Отношения в семье обострились весной 2009 года, когда с неутешительным диагнозом «камни в почках» в больницу экстренно слегла Антонина Кузьминична. Дочь не соизволила навестить престарелую пациентку 8-й горбольницы ни разу, вокруг пожилой женщины хлопотали лишь сын со снохой. И та, растрогавшись, рассказала сыну про тайну, которую хранила все четыре года.
В регпалате, куда тут же обратился сраженный известием Владимир, страшная правда подтвердилась. По словам Уткина, пронырливая сестрица не раз осуществляла махинации с родительскими деньгами и даже дважды склоняла мать к составлению завещания. В те редкие разы, когда старики принимали у себя городскую гостью, встреча обычно заканчивалась выяснением отношений: сестра неизменно переводила разговор на тему родительских накоплений. И все же за дом отца и матери Владимир не беспокоился. Он знал, что подпись психически нездорового человека не будет иметь юридической силы ни под каким документом. Однако он ошибался. Или недооценивал изобретательность своих сестры и племянницы.
Следствием этого стало обращение Владимира Уткина в районный Октябрьский суд.
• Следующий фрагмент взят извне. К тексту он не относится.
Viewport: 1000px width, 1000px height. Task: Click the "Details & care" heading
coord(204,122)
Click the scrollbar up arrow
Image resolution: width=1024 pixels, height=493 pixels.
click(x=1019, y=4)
Так начинается вторая часть этой печальной эпопеи – судебная. Нюансы саратовского судопроизводства знакомы многим, но Уткин всерьез столкнулся с этой системой впервые и был, мягко говоря, изумлен. Поначалу его иск к Мишиной и Константиновой даже не хотели брать в производство, поскольку сроки давности по оспариванию совершенной Уткиной сделки были грубо нарушены. Как ни парадоксально, но Владимиру долго не удавалось убедить суд в том, что с иском он обратился сразу, как только узнал про существование дарственной. В потянувшейся затем череде судебных процессов в районном и областном судах сторону Владимира поддержала и старушка-мать, от имени одного из истцов потребовавшая признать когда-то совершенную сделку ничтожной. Конечно, это случилось не сразу, а через какое-то время по выписке ее из больницы. Просто за время своего пребывания сначала в реанимации, а после в палате общей терапии женщина окончательно разуверилась в правдивости обещаний, в свое время данных ей дочерью и внучкой. Самой усердной сиделкой при перенесшей тяжелейшую операцию по удалению камней в почках Антонине Кузьминичне, как ни странно, оказалась... ее сноха. За все время дочь в палату даже не заглянула.
Впоследствии точно так же она повела себя и с беспомощным старым отцом. Стараниями Мишиной умирать ему пришлось в одиночестве, на больничной койке. Но к чему было церемониться со стариками, имущество которых в виде добротного четырехкомнатного дома с огородом, гаражом, погребом и сараем им уже не принадлежало? Кстати, речь шла примерно о двухсот пятидесяти тысячах рублей – по тем временам деньгах очень даже приличных. Все, что скопили на старости лет старики, все, что помог им обрести сын, благодаря одному-единственному росчерку на бумаге перешло в собственность родных, но, по сути, чужих людей. Не постеснявшихся выгнать старушку на улицу, когда та осталась совсем одна. Но ведь никаких особых обязательств одаряемых по отношению к дарителю в договоре прописано не было.